Au cours des 34 dernières années, nous avons connu cinq marchés haussiers importants, dont quatre se sont soldés par d’importantes baisses ou krachs boursiers. La première a commencé en 1984 et s'est terminée le lundi noir d'octobre 1987. La seconde a commencé en 1994 et s'est terminée avec la crise monétaire de la grippe asiatique en septembre 1998. La troisième a commencé à la fin de 1998 et s'est terminée par la crise du Dot Com en 2001. La quatrième a commencé en mars 2003 et s'est terminée avec la crise bancaire mondiale de 2008, et la cinquième a commencé en mars 2009 et s'est poursuivie jusqu'à aujourd'hui, de manière plus ou moins ininterrompue pendant une grande partie de la dernière décennie.

À quel point notre marché haussier actuel a-t-il été exceptionnel ? La figure 1 fournit un certain contexte. Les 4 cycles de marché précédents ont duré en moyenne 29 mois et ont vu le S&P 500 augmenter en moyenne de 97%. En comparaison, notre marché haussier actuel a duré jusqu'à présent 107 mois incroyables et a vu le S&P 500 augmenter de 354%.

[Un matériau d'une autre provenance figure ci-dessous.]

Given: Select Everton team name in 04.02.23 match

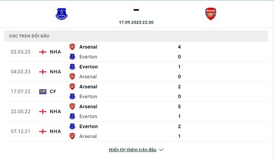Looking at the screenshot, I should pyautogui.click(x=88, y=67).
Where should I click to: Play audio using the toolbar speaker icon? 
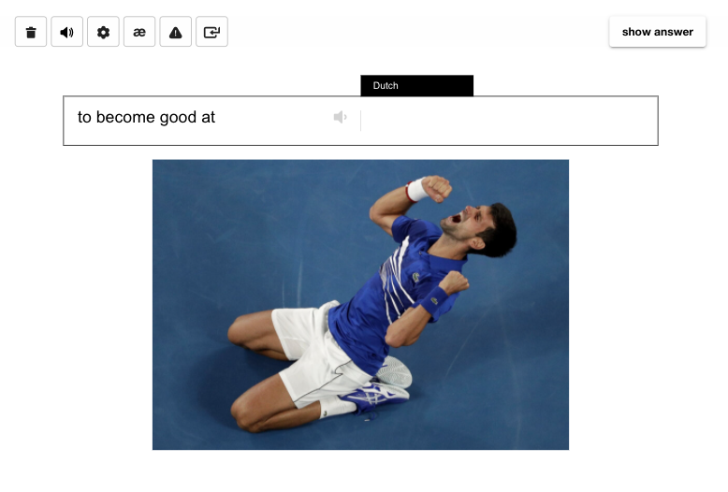pos(66,32)
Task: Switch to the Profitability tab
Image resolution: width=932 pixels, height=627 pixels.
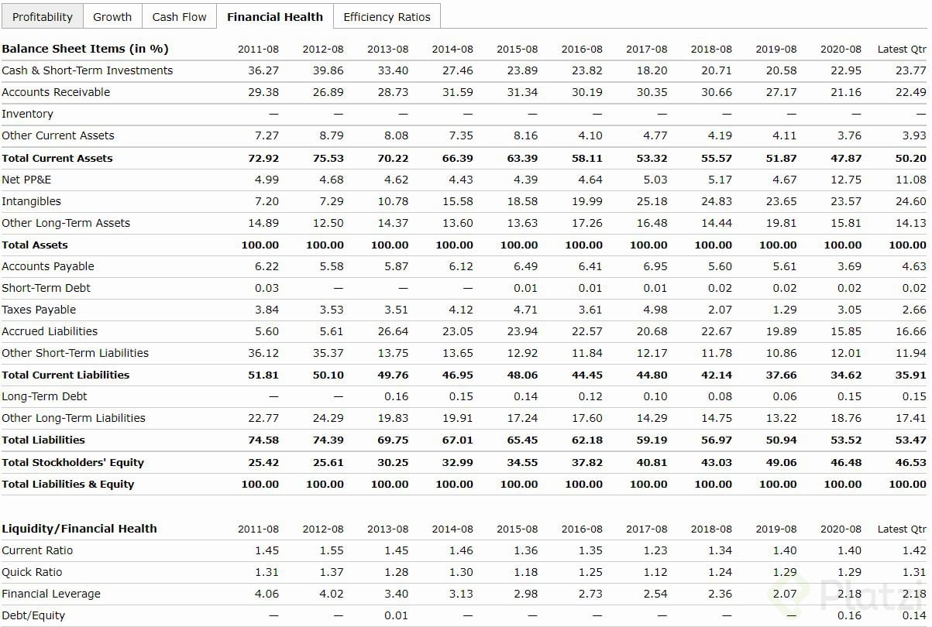Action: (x=43, y=17)
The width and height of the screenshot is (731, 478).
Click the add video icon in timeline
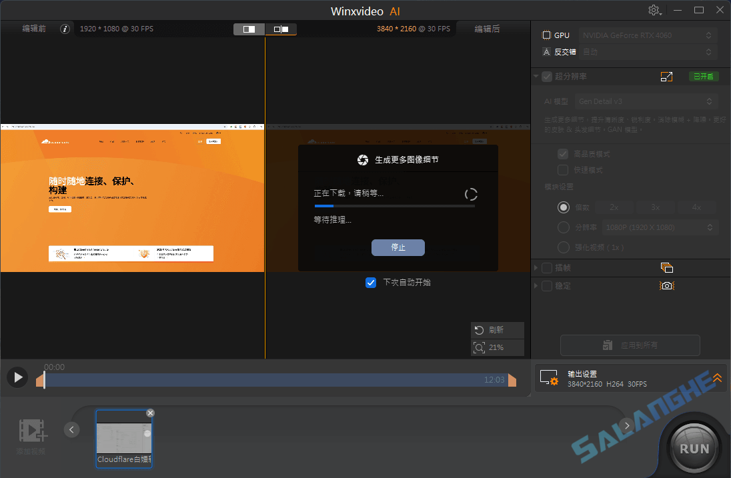[x=32, y=432]
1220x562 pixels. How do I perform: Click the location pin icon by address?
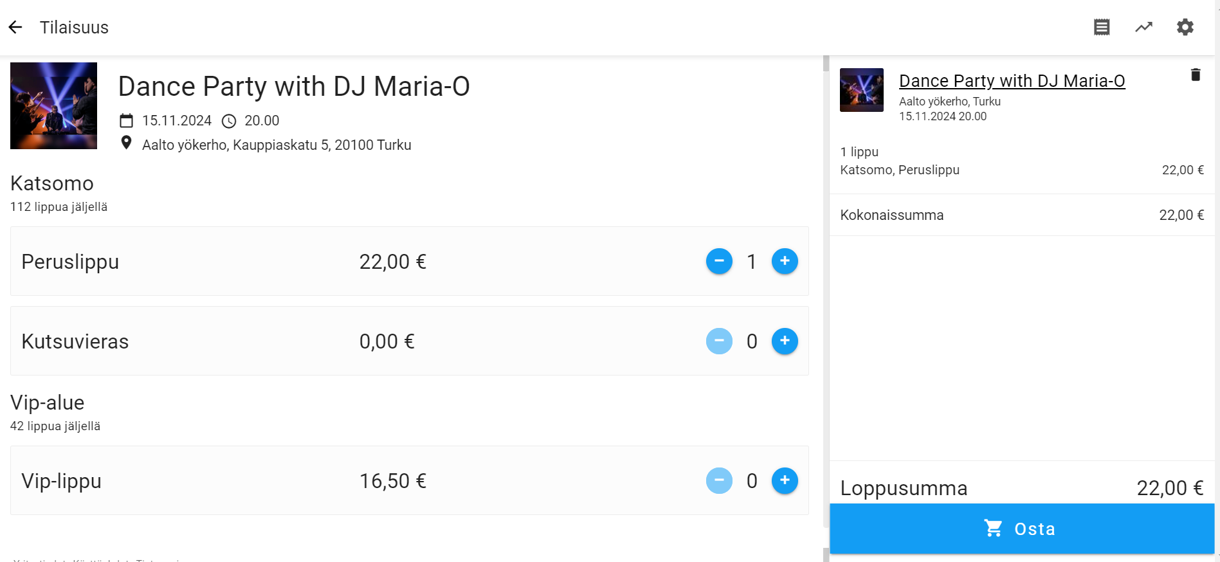click(127, 143)
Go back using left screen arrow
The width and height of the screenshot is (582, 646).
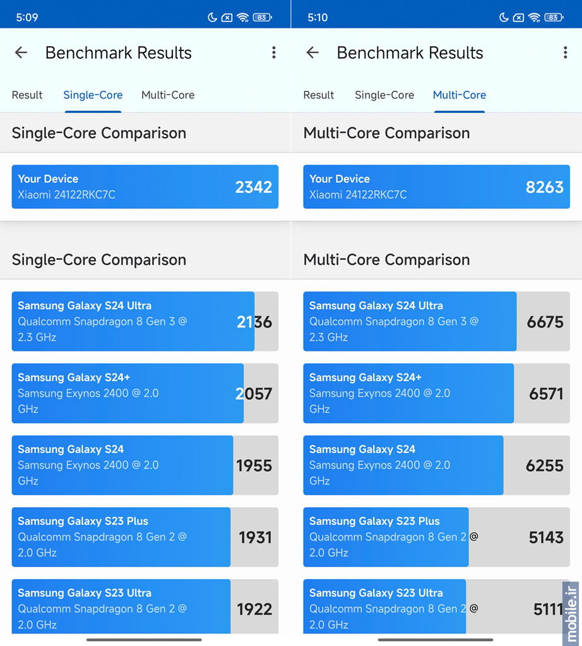pyautogui.click(x=21, y=53)
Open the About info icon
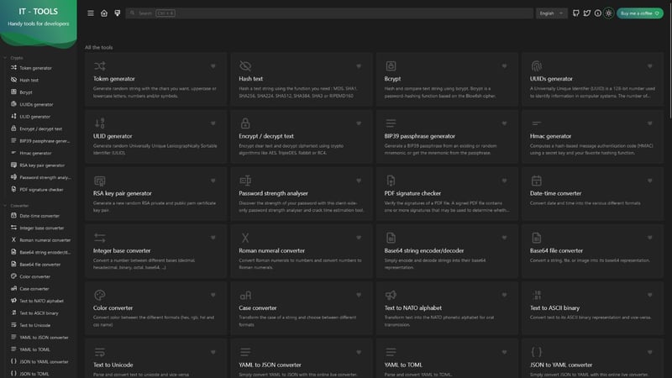Image resolution: width=672 pixels, height=378 pixels. click(597, 13)
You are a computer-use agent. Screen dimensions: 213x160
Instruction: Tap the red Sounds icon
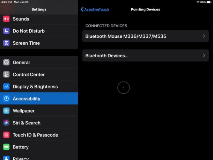(6, 19)
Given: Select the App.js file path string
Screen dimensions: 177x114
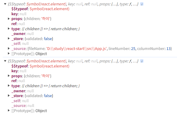Looking at the screenshot, I should coord(77,49).
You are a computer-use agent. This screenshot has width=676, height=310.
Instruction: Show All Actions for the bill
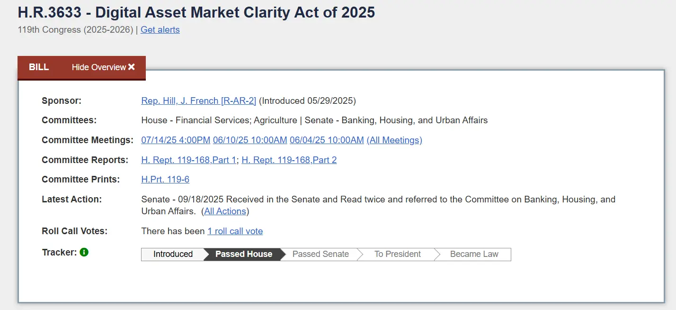(x=225, y=211)
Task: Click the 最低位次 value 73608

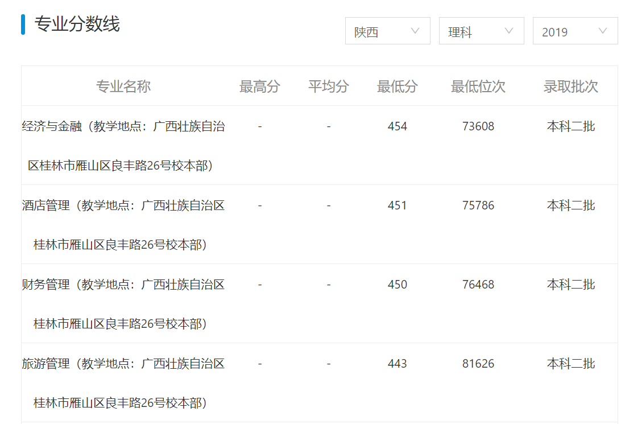Action: [x=477, y=126]
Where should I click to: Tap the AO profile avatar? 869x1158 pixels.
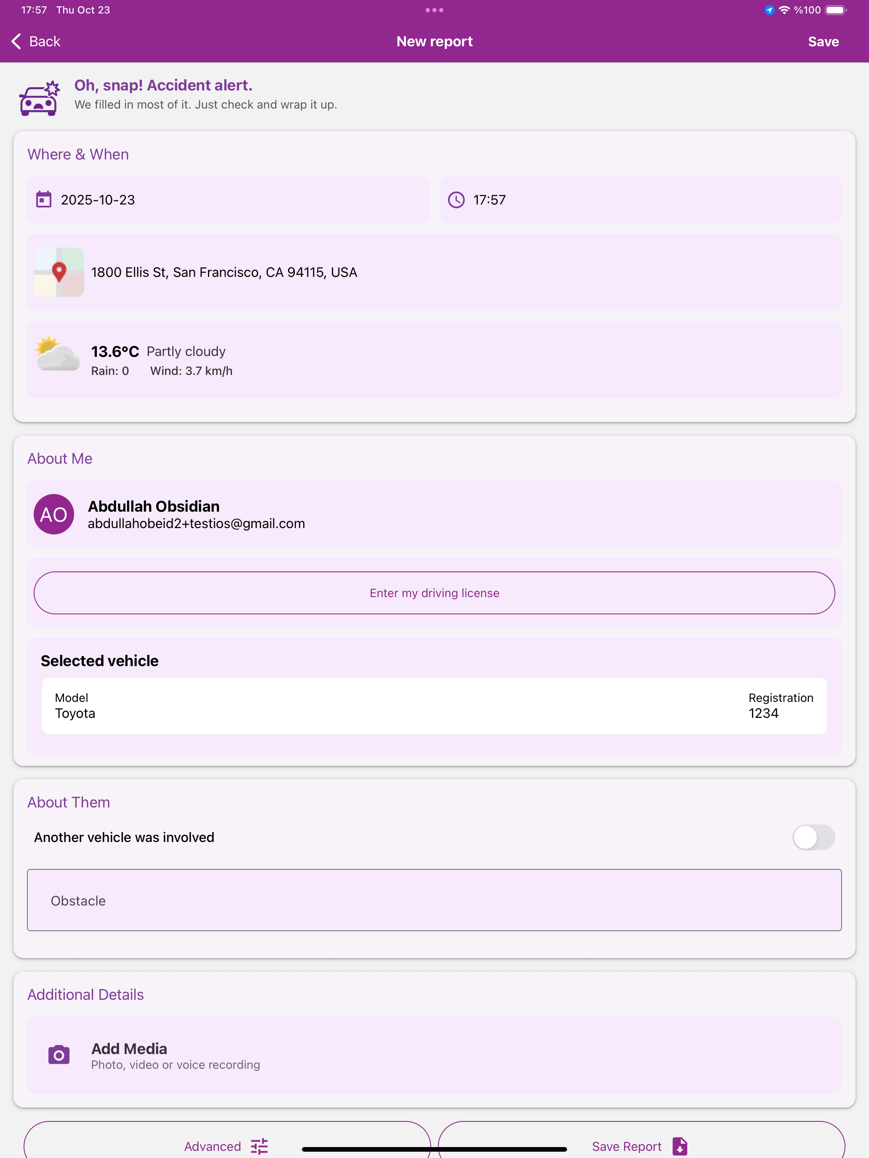pos(54,514)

Figure 1 : notre tendance haussière actuelle est la plus longue depuis des décennies…

 

 

Figure 2 : …et il faut beaucoup de temps pour récupérer après de longues courses haussières

Comme l’indique la figure 2, il faut généralement beaucoup de temps pour récupérer les pertes subies lors des krachs boursiers qui ont suivi de longues périodes haussières. Au cours des quatre cycles précédents, la période de reprise (c'est-à-dire le temps nécessaire pour récupérer complètement les pertes subies lors des baisses du marché) a duré 77% aussi longtemps que le marché haussier précédent, soit une moyenne de 43 mois. La reprise après la crise Internet et la crise financière mondiale a pris beaucoup plus de temps – 81 et 65 mois respectivement.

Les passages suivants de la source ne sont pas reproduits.